Cervical Cancer screening, diagnosis and treatment

In 2020, about 1422 Canadian women were diagnosed with cervical cancer and an estimated 637 died from it. It is the third most gynecologic cancer in Canada after corpus uteri and ovary cancer. Screening tests help find cervical cancer before any symptoms develop. When cervical cancer is found and treated early, the chances of successful treatment are better.

Screening:

The Pap smear screening technique or conventional cytology screening is also known as exfoliative cervicovaginal cytology. It has been used from as far as 1927 when Papanicolaou was introduced and has for many years been in use. The most effective method of screening employed in the developed world has been cytology-based using Pap smears, which has contributed considerably to reducing the incidence of and mortality from, cervical cancer. 

Sexually active women by the age of 21 should start having regular Pap tests. Pap test is done every 1 to 3 years. Women at high risk for cervical cancer may need to be tested more often and at an earlier age than women with average risk. 

A Pap test is a quick and simple test and it checks for any changes in cells of the cervix. Regular Pap tests may help to prevent cervical cancer by finding cervical cell changes in your body that would become cancer if left untreated. A Pap test helps find cervical cancer early before you have symptoms. A Pap test helps find cervical cancer before it spreads when it is easier to treat. Early detection may mean less treatment and less time spent recovering. The earlier cervical cancer is detected, the better your chance of survival.

Diagnosing:

Diagnosing cervical cancer begins when a Pap test becomes abnormal. HPV DNA Screening, which is although expensive, can be cost-effective in the long run, as it has higher sensitivity than cytological screening, can detect CIN lesions at an earlier stage than cytology, and hence can be implemented with longer intervals between screenings while at the same time reducing cervical cancer incidence, and averting more deaths from the disease.

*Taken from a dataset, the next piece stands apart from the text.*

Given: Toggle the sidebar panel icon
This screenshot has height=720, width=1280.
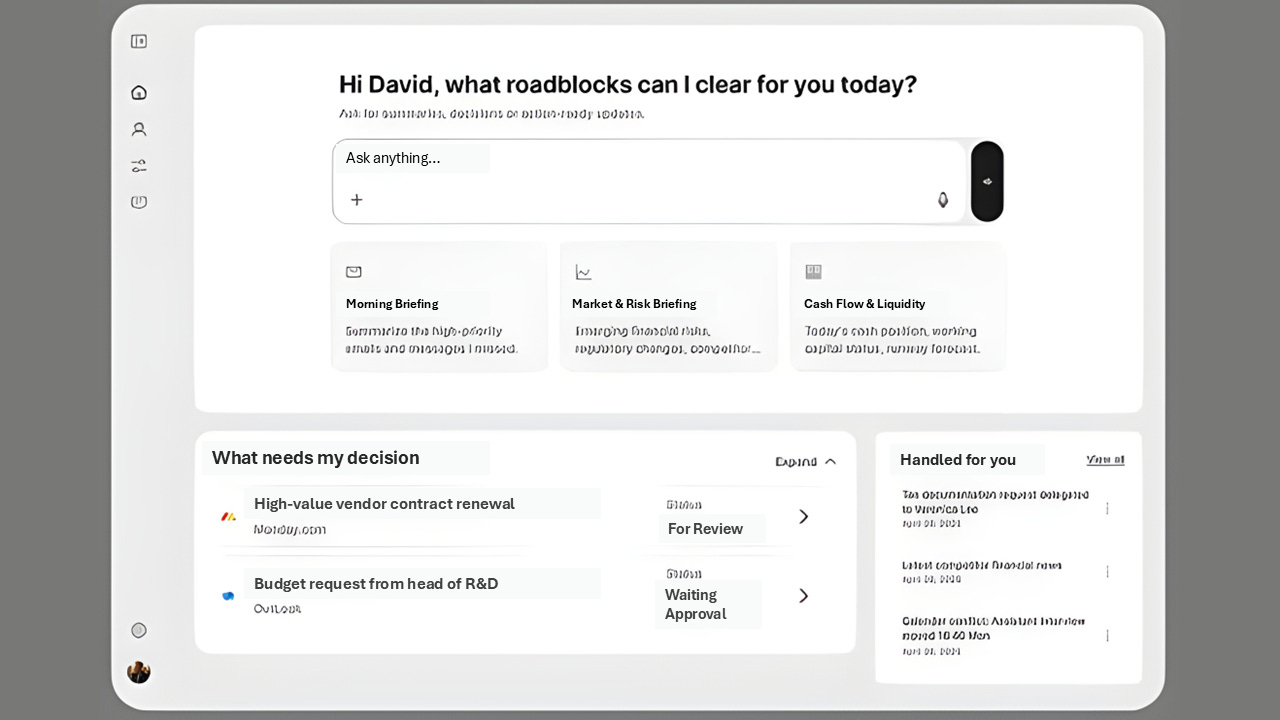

A colposcopy is used to examine the vulvavagina, and cervix. A colposcopy is done after an abnormal Pap test or a positive HPV test suggests a precancerous condition of the cervix or cervical cancer. A colposcopy may also be done if you have symptoms of cervical cancer.

If a Pap test returns abnormal results, a biopsy from the cervix is taken. Further CT scan, MRI, and PET scan can also be done to check the cervix and area around the cervix. A PET scan is used to find cervical cancer that has come back or has spread to other organs or tissues.

Treatment:

Treatment of cervical dysplasia includes the loop electrosurgical procedure, cryotherapy (freezing of cervix), laser therapy (laser vaporization of the cervical epithelium), or conization (surgical removal of a cone-shaped specimen of the cervix with a surgical knife). Rarely hysterectomy is indicated for the management of cervical dysplasia.

Treatment of invasive cervical cancer can include surgery, radiation therapy, chemoradiation therapy, or chemotherapy, depending on clinical staging, and is based on the probability of locoregional control and systemic control.